In the previous part we prepared a local environment for testing lambda function integration with OpenSearch. The code for the first part is here
The code for this part is on branch 2-implement-logic
Prerequisites
I assume, that the OpenSearch cluster runs locally. Please check the Part 1 if you want to follow the same steps as I did.
Goals
With the lambda function and OpenSearch running locally, I can now iterate over the code and add business logic.
I would like my lambda to receive an event with a list of fields to use in the OpenSearch query. Later, I could connect the function to the REST API Gateway or use it as a data source for AppSync.

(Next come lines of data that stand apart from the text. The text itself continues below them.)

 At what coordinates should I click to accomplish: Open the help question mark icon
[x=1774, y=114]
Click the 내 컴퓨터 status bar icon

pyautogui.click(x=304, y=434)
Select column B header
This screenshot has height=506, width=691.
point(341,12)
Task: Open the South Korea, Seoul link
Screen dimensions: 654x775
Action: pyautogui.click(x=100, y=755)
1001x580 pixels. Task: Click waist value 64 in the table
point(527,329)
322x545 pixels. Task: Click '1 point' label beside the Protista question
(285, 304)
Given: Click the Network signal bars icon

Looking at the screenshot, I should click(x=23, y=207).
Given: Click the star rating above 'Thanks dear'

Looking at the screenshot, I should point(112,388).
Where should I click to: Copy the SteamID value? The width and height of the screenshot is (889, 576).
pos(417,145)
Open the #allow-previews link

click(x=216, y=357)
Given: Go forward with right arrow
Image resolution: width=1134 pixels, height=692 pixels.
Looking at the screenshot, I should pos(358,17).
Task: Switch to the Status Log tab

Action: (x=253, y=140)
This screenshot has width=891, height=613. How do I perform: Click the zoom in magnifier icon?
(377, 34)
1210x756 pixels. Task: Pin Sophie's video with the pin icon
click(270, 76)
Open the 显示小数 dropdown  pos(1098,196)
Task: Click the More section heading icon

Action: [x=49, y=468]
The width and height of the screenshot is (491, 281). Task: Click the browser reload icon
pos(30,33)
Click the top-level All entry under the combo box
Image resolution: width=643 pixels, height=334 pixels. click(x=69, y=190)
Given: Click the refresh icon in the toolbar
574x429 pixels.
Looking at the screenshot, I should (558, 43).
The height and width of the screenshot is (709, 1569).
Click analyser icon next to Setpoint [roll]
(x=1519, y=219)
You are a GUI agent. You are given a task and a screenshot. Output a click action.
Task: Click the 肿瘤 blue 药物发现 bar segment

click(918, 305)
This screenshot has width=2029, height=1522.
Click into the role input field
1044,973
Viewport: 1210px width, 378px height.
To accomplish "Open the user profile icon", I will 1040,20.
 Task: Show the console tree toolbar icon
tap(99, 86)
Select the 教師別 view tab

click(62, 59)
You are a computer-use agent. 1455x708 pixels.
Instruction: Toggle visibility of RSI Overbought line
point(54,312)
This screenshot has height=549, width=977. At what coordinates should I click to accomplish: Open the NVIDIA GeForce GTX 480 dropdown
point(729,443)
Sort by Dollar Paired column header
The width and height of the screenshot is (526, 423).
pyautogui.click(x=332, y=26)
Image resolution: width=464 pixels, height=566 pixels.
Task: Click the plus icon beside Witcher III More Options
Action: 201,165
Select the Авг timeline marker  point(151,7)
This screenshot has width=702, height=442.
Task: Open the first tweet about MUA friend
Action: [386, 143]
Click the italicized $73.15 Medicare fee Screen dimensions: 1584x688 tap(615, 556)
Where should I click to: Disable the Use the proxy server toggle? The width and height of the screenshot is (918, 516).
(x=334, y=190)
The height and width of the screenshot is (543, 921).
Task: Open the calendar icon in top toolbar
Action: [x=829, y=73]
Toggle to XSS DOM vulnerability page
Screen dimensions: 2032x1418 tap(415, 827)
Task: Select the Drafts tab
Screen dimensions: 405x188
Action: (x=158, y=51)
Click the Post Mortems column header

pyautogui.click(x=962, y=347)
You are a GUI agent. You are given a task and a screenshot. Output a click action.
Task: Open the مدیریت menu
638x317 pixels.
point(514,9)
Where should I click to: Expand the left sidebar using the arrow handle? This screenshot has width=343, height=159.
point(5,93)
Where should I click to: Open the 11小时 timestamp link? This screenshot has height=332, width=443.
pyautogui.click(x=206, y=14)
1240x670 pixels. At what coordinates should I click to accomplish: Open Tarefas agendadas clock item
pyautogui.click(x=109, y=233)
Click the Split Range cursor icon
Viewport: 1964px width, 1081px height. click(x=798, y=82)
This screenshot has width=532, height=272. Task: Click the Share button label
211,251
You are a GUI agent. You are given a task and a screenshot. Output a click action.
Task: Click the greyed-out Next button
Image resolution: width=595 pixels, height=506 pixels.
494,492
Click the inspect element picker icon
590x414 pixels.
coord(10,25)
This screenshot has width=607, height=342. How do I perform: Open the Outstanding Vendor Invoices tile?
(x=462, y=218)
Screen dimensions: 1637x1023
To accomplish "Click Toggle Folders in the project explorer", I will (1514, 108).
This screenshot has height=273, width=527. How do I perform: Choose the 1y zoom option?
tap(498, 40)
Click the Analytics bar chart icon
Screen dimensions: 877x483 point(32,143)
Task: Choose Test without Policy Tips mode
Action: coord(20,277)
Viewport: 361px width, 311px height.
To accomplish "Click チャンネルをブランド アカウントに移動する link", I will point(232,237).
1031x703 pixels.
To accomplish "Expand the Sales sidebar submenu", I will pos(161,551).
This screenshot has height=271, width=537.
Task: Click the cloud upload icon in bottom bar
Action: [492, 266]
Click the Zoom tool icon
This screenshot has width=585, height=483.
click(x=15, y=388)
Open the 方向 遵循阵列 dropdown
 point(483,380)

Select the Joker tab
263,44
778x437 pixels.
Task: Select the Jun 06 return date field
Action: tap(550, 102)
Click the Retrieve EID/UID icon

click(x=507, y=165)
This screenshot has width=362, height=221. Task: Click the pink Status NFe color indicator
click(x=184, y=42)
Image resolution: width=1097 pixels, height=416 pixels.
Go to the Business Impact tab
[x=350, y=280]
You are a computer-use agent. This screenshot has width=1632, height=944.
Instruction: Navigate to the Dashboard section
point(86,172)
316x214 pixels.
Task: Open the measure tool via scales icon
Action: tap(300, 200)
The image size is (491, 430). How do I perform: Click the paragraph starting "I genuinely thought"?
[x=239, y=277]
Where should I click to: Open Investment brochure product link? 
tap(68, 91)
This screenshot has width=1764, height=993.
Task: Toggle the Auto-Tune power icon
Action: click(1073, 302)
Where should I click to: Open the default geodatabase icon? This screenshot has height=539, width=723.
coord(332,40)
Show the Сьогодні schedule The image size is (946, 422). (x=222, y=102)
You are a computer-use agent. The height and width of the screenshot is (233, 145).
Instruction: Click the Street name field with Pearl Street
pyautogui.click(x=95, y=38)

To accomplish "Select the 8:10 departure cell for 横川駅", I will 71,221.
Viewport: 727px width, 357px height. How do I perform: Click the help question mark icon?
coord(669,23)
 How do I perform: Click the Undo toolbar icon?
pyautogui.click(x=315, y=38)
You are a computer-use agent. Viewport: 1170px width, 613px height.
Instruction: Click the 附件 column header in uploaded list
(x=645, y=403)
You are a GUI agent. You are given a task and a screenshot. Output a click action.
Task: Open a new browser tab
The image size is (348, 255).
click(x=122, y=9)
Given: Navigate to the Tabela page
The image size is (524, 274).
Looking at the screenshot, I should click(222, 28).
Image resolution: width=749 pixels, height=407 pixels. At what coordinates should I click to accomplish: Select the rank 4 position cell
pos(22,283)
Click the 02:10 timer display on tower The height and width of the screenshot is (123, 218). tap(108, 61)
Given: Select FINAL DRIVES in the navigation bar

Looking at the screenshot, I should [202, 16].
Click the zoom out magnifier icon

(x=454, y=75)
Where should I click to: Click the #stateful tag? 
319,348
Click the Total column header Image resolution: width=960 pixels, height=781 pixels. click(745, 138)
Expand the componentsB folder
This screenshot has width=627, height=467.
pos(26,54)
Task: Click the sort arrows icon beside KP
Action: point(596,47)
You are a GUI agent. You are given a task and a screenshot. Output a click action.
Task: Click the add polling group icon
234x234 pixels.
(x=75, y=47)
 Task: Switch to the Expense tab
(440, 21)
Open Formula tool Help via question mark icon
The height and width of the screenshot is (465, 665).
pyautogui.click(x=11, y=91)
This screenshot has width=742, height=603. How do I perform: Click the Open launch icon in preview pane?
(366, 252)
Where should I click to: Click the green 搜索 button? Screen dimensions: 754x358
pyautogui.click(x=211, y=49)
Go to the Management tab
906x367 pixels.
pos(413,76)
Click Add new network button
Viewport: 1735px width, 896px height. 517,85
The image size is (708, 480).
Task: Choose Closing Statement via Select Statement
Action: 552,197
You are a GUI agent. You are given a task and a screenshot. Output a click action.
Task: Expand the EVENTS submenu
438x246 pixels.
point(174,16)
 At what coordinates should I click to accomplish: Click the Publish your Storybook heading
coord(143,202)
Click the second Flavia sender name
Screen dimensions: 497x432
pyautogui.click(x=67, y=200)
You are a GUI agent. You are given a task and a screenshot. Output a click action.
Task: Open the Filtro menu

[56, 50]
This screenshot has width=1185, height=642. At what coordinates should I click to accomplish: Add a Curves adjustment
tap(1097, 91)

My next steps are the following:
- prepare OpenSearch query
- update lambda input type
- test lambda locally
OpenSearch query
In my case, a query to OpenSearch looks more or less like this:
{
"size": 2,
"query": {
"bool": {
"must": [
{
"range": {
"AvgTicketPrice": {
"gte": 500,
"lte": 900
}
}
},
{
"match": {
"DestWeather": "Sunny"
}
}
]
}
}
}
I have some matches and range. For the sake of my example, it is enough.
My idea is to create a struct that reflects the structure of the query and to implement a builder pattern, so I can construct the query with ease.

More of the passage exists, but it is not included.